Despite their sophisticated heuristics, boolean satisfiability (SAT) solvers are still vulnerable to symmetry, causing them to visit search regions that are symmetric to ones already explored. While symmetry handling is routine in other solving paradigms, integrating it into state-of-the-art proof-producing SAT solvers is difficult: added reasoning must be fast, non-interfering with solver heuristics, and compatible with formal proof logging.

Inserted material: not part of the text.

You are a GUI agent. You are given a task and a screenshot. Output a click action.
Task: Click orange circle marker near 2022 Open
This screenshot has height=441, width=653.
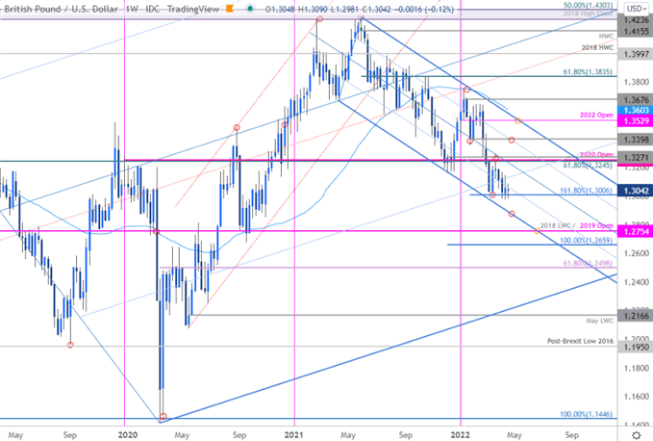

To address these issues, we present a practical static symmetry breaking approach based on orbitopal fixing, a technique adapted from mixed-integer programming. Our approach adds only unit clauses, which minimizes downstream slowdowns, and it emits succinct proof certificates in the substitution redundancy proof system. Implemented in the satsuma tool, our methods deliver consistent speedups on symmetry-rich benchmarks with negligible regressions elsewhere.

翻译：尽管布尔可满足性（SAT）求解器采用了复杂的启发式策略，它们仍然容易受到对称性的影响，导致其探索与已搜索区域对称的搜索空间。虽然对称性处理在其他求解范式中已是常规操作，但将其集成到最先进的能生成证明的SAT求解器中却面临挑战：所添加的推理必须快速、不干扰求解器启发式策略，并且与形式化证明日志兼容。为解决这些问题，我们提出了一种基于轨道面固定的实用静态对称性破缺方法，该技术改编自混合整数规划。我们的方法仅添加单元子句，从而最大程度地减少下游性能损失，并在替换冗余证明系统中生成简洁的证明证书。通过在satsuma工具中实现，我们的方法在富含对称性的基准测试上实现了稳定的加速，而在其他情况下性能回归可忽略不计。